Effects of dose and route of exposure on dioxin disposition

Abstract

The absorption, distribution, metabolism and excretion of 2,3,7,8-tetrabromodibenzo- p-dioxin (TBDD) was studied in male F344 rats. Oral absorption was dose-dependent. Absorption of 1 nmol/kg by both the oral and intratracheal (itr) routes was 〉80%, whereas only 〉12% was absorbed through the skin. Tissue distribution was dependent on dose, time, and route of exposure. Liver:fat ratios of 3.4, 2.9, 2.0, and 1.5 were observed 3 days after iv, oral, itr, and dermal administration, respectively, of 1 nmol/kg. Liver:fat ratios were 0.2 and 2.6 by 56 days after 1 and 100 nmol/kg iv, respectively. Dose-dependent elimination in urine and feces was observed beginning 3 weeks after iv administration. However, auto-induction of dioxin metabolism did not occur in vivo when evaluated by biliary excretion of [ 3H]TBDD or [ 3H]TCDD in pretreated and naive rats. Dose-response profiles for TBDD induction of hepatic cytochromes CYP1A1 and CYP1A2 indicated the latter to be a more sensitive response.
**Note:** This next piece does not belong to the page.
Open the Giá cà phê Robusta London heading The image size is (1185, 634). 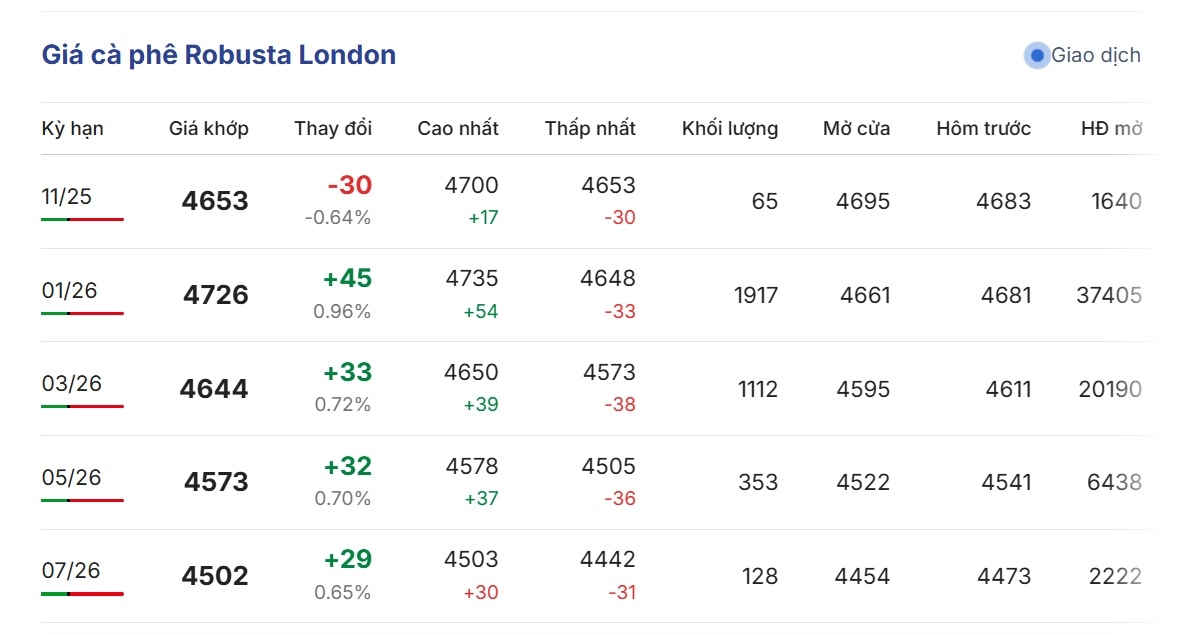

Finally, comparison of the dose-response behavior for TBDD induction of hepatic CYP1A2 with hepatic concentrations of TBDD suggests that induction of CYP1A2 alone does not account for nonlinearities in dioxin disposition exemplified by dose-related increases in the ratio of dioxin concentrations in liver and fat.